**Excerpted data:**

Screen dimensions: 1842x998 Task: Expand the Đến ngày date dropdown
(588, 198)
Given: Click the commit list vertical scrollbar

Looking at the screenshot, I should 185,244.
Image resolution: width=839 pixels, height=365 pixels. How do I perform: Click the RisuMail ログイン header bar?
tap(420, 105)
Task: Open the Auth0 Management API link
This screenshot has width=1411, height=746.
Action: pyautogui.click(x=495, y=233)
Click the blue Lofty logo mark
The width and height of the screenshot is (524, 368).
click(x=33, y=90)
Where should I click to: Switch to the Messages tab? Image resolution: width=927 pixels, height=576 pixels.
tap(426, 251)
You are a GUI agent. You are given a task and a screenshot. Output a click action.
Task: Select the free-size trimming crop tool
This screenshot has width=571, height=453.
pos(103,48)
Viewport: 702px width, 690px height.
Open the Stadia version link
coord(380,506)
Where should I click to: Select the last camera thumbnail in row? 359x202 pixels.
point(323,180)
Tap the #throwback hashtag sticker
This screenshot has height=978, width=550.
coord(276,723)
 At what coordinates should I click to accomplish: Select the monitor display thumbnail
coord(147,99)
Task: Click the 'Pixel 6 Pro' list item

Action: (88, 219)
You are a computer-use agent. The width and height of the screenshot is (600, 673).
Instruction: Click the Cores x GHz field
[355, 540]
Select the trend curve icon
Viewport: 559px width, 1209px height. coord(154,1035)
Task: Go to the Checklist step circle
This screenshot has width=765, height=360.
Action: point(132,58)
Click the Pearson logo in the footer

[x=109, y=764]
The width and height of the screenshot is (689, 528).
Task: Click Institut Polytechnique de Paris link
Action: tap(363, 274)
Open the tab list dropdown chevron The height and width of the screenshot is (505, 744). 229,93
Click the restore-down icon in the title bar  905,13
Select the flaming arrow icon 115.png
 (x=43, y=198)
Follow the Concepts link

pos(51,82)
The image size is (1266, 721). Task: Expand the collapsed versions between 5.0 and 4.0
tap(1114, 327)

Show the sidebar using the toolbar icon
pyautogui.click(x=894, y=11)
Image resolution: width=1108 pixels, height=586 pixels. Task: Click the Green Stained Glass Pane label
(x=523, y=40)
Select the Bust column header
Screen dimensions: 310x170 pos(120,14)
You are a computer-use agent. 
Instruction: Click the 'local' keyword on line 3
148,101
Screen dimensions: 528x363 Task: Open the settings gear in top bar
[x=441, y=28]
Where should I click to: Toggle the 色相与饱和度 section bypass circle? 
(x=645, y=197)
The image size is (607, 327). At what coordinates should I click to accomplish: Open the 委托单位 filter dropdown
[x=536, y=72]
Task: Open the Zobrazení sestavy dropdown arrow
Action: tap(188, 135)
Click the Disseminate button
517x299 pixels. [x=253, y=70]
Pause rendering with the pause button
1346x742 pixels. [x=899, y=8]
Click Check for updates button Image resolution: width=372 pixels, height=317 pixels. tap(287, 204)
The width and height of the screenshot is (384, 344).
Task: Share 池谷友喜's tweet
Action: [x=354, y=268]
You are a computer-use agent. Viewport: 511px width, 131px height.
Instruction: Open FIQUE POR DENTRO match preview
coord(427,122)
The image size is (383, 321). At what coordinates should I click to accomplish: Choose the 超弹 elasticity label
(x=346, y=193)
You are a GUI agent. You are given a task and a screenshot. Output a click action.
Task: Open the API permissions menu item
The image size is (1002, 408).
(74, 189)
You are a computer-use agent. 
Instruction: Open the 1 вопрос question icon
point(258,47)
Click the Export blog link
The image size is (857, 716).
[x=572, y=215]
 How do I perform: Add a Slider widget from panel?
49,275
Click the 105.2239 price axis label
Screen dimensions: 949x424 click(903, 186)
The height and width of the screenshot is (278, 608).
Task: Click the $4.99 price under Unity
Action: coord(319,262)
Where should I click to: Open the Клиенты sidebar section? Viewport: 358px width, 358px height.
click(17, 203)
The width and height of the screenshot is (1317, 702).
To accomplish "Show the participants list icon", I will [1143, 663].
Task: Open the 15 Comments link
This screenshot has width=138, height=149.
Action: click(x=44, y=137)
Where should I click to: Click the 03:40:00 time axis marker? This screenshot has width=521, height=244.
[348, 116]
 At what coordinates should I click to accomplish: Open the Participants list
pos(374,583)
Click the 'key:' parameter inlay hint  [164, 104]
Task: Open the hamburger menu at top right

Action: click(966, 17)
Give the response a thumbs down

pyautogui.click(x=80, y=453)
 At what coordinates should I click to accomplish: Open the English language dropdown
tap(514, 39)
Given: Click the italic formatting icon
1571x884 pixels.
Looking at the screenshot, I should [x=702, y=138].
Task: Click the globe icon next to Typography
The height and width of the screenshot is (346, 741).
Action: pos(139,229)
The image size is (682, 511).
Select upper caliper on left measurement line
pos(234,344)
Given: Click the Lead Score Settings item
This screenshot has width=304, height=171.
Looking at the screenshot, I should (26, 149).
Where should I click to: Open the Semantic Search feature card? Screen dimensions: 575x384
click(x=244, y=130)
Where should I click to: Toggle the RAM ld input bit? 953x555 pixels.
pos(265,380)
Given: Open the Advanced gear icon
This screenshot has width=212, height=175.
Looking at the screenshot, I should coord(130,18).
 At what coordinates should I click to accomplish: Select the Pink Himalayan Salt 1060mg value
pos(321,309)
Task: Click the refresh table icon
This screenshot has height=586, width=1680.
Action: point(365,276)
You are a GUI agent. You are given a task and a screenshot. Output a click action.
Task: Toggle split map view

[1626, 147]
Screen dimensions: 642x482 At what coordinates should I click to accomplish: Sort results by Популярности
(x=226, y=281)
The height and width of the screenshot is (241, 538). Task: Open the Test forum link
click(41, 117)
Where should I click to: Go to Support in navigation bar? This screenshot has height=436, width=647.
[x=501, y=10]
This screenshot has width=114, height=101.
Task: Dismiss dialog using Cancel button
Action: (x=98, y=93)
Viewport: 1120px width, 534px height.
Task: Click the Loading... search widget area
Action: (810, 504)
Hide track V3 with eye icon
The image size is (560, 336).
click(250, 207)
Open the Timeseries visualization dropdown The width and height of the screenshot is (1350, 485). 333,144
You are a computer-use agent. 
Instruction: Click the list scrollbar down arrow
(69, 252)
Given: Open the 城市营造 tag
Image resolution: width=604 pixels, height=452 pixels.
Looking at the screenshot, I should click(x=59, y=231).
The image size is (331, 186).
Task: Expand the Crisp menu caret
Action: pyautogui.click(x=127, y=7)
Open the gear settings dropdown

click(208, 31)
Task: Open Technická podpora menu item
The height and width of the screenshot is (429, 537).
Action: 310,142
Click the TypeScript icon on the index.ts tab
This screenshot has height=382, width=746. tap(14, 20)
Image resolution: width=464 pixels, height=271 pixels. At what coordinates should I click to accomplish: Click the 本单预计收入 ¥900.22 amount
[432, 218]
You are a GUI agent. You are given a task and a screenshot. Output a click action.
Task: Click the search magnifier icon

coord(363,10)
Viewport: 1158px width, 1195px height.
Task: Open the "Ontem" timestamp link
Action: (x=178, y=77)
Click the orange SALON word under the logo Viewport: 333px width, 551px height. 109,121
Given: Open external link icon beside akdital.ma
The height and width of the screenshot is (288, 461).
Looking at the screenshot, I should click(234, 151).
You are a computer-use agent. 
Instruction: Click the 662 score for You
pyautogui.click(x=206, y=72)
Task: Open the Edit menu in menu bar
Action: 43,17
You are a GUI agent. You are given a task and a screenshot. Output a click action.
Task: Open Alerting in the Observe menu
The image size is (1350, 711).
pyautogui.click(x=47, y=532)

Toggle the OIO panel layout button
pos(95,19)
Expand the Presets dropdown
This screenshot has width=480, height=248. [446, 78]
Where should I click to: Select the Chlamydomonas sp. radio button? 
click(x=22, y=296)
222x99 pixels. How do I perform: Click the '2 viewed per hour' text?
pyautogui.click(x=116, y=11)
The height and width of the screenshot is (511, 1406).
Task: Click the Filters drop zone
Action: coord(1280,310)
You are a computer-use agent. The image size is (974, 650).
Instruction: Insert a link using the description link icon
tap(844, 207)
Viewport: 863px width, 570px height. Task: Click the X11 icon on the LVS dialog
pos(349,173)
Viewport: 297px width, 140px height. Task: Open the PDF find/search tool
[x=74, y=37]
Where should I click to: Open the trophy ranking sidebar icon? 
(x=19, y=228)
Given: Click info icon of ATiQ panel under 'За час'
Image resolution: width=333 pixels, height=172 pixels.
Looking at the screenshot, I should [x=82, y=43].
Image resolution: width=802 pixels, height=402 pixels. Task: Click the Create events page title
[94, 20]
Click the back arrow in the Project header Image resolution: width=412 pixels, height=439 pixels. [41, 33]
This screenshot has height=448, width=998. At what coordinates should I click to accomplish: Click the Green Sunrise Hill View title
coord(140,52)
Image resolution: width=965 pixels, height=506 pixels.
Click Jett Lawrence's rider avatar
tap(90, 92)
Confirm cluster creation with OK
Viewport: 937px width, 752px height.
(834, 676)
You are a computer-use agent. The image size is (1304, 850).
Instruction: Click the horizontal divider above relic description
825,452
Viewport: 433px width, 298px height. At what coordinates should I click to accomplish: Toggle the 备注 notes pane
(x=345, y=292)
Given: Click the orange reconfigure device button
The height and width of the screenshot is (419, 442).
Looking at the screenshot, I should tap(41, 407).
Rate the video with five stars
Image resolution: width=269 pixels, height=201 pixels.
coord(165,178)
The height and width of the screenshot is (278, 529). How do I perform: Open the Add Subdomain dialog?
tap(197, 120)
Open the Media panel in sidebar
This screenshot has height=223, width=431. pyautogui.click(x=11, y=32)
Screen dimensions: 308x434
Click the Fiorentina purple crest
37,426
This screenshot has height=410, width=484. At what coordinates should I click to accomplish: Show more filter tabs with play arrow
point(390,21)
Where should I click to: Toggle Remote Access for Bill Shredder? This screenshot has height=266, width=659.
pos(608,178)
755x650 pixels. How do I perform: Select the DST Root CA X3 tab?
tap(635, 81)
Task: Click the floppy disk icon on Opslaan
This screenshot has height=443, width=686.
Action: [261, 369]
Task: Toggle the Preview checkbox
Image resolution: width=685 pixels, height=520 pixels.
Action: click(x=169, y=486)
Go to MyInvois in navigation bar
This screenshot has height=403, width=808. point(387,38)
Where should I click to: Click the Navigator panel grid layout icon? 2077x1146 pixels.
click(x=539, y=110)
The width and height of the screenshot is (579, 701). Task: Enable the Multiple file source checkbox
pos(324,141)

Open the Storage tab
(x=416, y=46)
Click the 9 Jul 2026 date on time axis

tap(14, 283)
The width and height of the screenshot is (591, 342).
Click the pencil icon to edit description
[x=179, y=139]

**Task requirements:** Check the lines above and copy each one that includes "orange".

**Your solution:**
Click the orange SALON word under the logo Viewport: 333px width, 551px height. 109,121
Given: Click the orange reconfigure device button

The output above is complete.